Short silence, while the driver tried to tune in his radio
“Crazy day – the town’s full of foreign bloody visitors – none of them speaks proper English, no-one knows where they are supposed to be going – they’re a bloody nuisance. [Right – one of those – presumably he refused to take their money]”
Thinking this was a poor reflection on the former City of Culture, host of the Commonwealth Games and all that, I just grunted. No stopping this guy, though.

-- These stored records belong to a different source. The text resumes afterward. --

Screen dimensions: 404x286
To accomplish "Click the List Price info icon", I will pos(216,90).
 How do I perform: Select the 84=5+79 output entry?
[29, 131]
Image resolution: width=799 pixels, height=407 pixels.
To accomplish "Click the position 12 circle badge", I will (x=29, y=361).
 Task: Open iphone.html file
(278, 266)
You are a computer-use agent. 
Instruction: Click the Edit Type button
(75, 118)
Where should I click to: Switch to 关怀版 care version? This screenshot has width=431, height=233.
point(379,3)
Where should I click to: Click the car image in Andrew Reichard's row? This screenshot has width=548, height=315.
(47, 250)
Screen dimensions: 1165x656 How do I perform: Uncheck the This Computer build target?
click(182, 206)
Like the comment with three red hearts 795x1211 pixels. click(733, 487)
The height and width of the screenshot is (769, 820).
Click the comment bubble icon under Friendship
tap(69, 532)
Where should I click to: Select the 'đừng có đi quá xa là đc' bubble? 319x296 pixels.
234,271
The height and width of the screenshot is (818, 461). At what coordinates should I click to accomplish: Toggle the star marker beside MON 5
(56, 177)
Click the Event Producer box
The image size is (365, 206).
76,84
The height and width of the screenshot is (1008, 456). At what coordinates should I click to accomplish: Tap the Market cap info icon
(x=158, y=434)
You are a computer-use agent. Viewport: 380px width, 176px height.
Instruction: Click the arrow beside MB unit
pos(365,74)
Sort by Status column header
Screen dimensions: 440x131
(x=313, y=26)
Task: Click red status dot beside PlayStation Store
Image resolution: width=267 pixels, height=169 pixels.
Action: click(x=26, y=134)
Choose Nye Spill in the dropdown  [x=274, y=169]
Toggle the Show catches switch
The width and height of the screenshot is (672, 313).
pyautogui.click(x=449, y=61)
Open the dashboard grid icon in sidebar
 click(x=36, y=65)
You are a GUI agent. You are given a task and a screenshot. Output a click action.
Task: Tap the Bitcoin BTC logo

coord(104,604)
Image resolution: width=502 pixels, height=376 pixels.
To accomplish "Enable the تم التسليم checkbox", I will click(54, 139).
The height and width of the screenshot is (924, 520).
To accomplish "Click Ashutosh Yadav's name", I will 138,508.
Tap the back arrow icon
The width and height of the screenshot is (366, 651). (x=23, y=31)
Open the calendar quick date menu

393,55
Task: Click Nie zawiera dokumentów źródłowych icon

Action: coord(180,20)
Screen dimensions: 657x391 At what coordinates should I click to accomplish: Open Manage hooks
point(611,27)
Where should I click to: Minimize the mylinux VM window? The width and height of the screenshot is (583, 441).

“I hope we get out of Europe – what’s all that about? They have rules about the shape of a ****ing banana, it says in the paper – what’s all that about? I’m a taxi driver [really?], and I don’t see why I have to work every hour God sends to pay my tax, so some black lassie with five kids can get a house somewhere – why isn’t her man paying tax? [Erm…] It isn’t fair, I say, and there’s a lot like me. [I fear you may be correct]”
“Yes, I suppose you’re right. [Whatever]”
“Right? I’ll say I’m ****ing right. That’s what’s wrong with Britain today. Anyway, you’re obviously English, are you, from your accent? [uh-oh] What you doing living in Edinburgh?”
“Well I’ve lived in Scotland most of my life – I live on the East coast, not far from Dunbar. [I guessed Dunbar was big enough for him to have heard of it – I was wrong]”
“Dumbarton? [harsh guffaw] When I was at school, that was on the West coast – you’re away the wrong way, pal!”
“No – no, Dunbar – its about 40 miles the other side of Edinburgh. [where is that bloody station…?]”
“My daughter lives in Sheffield,” he said, “and all her neighbours complain to her because they can’t understand ‘Still Game’ on the telly – they say it should have subtitles. Can you understand it? [Holy Moses]”
“Yes – never had any problems with that.”
Thank goodness, we reached the station. I paid my fare, and thanked the driver, not very effusively in either action, so be sure. He had one last piece of worldly advice.
“Mind how you go in the station – these ****ing ‘Big Issue’ salesmen and that will have your wallet off you quick as a flash.”
With any lasting pleasure I might have gained from my visit to Glasgow severely muted, I set off to take my chances with the cruel foreigners.